▶ ASSIGNMENT:
Each record is to be printed again exactly, though not its pictures.

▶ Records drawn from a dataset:
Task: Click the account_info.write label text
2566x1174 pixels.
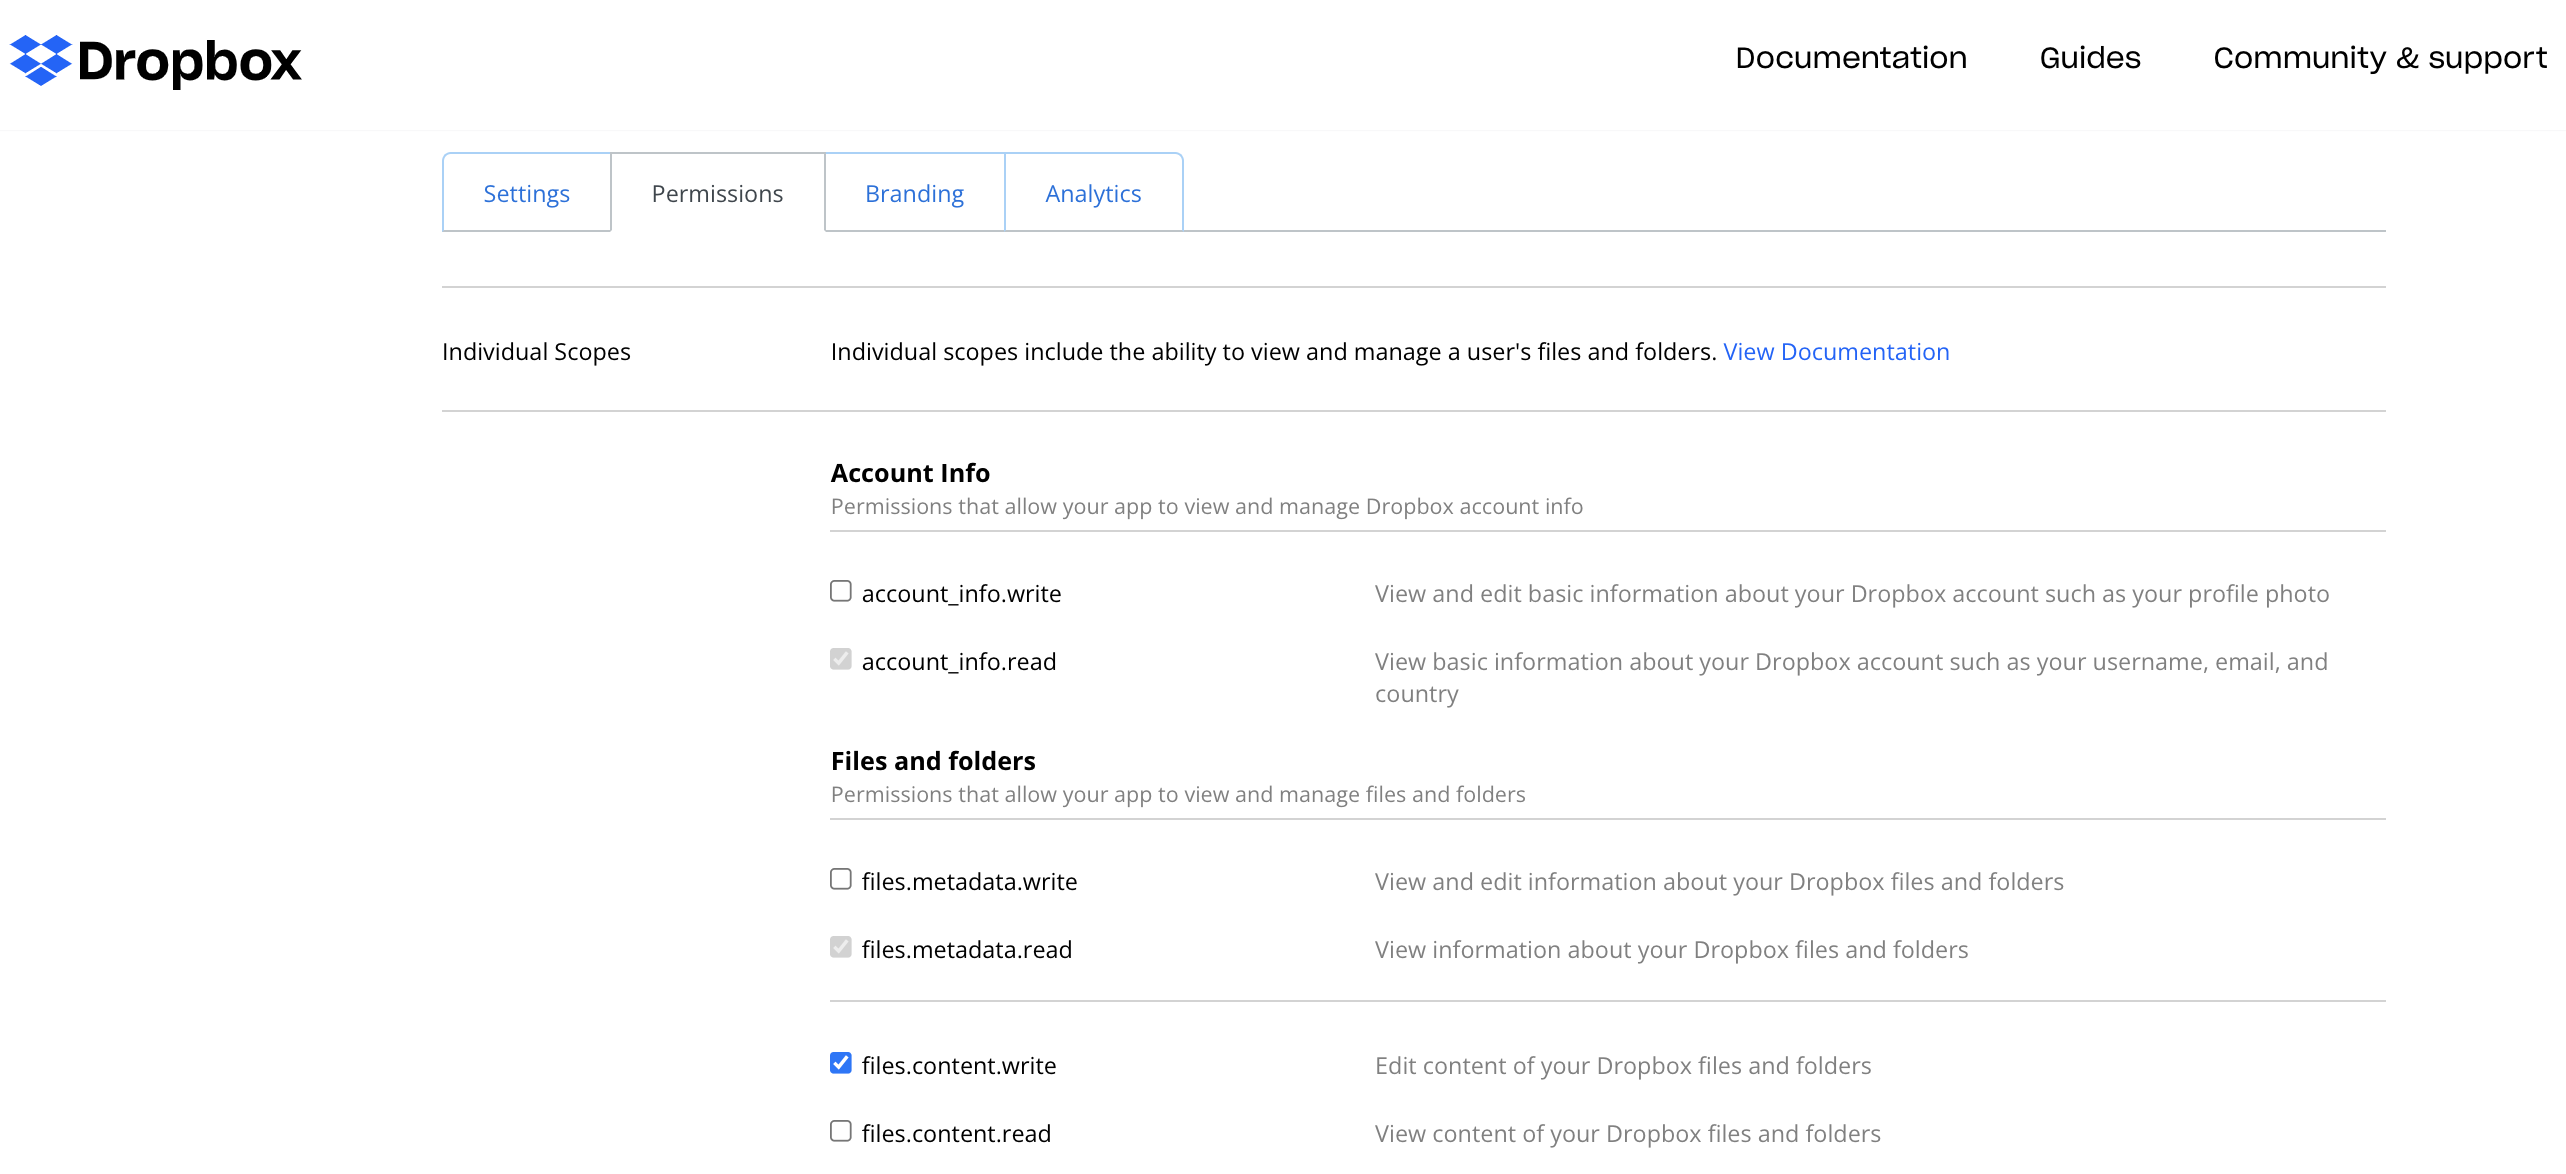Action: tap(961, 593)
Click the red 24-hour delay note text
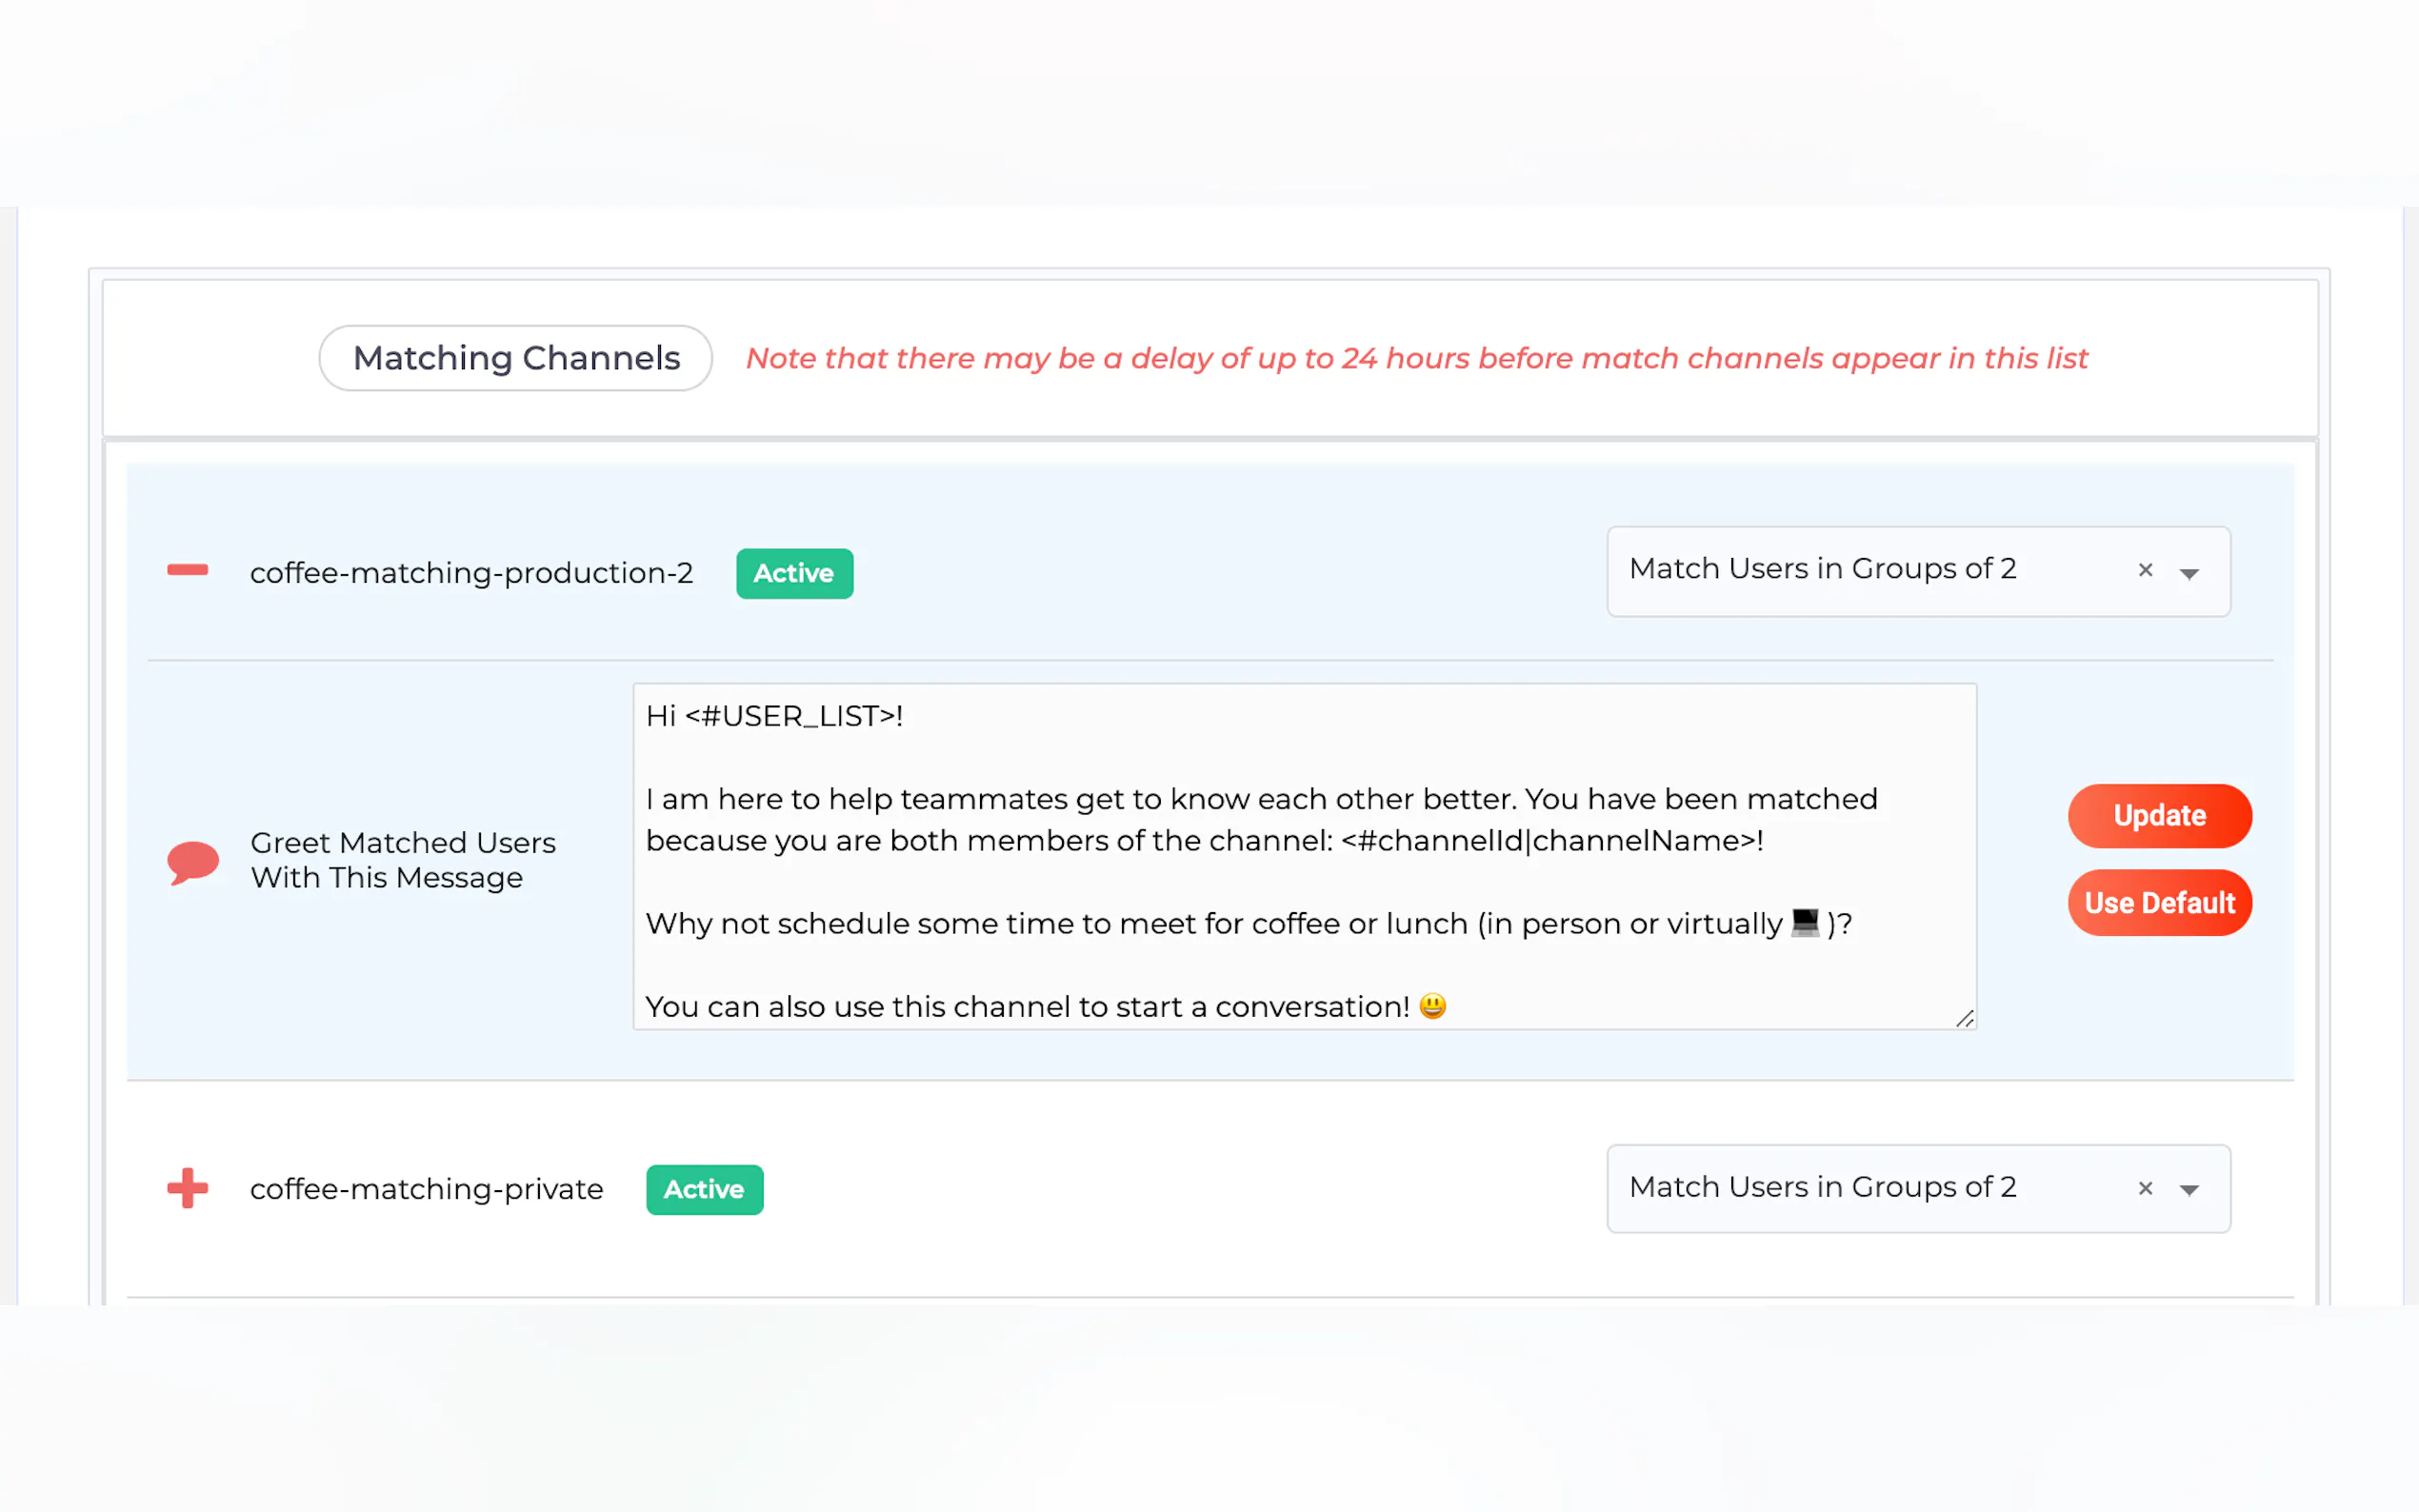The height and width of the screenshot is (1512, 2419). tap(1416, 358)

▶ ANSWER SECTION:
Task: Click the account_info.write label text
2566x1174 pixels.
Action: tap(961, 593)
Click the red 24-hour delay note text
The height and width of the screenshot is (1512, 2419). tap(1416, 358)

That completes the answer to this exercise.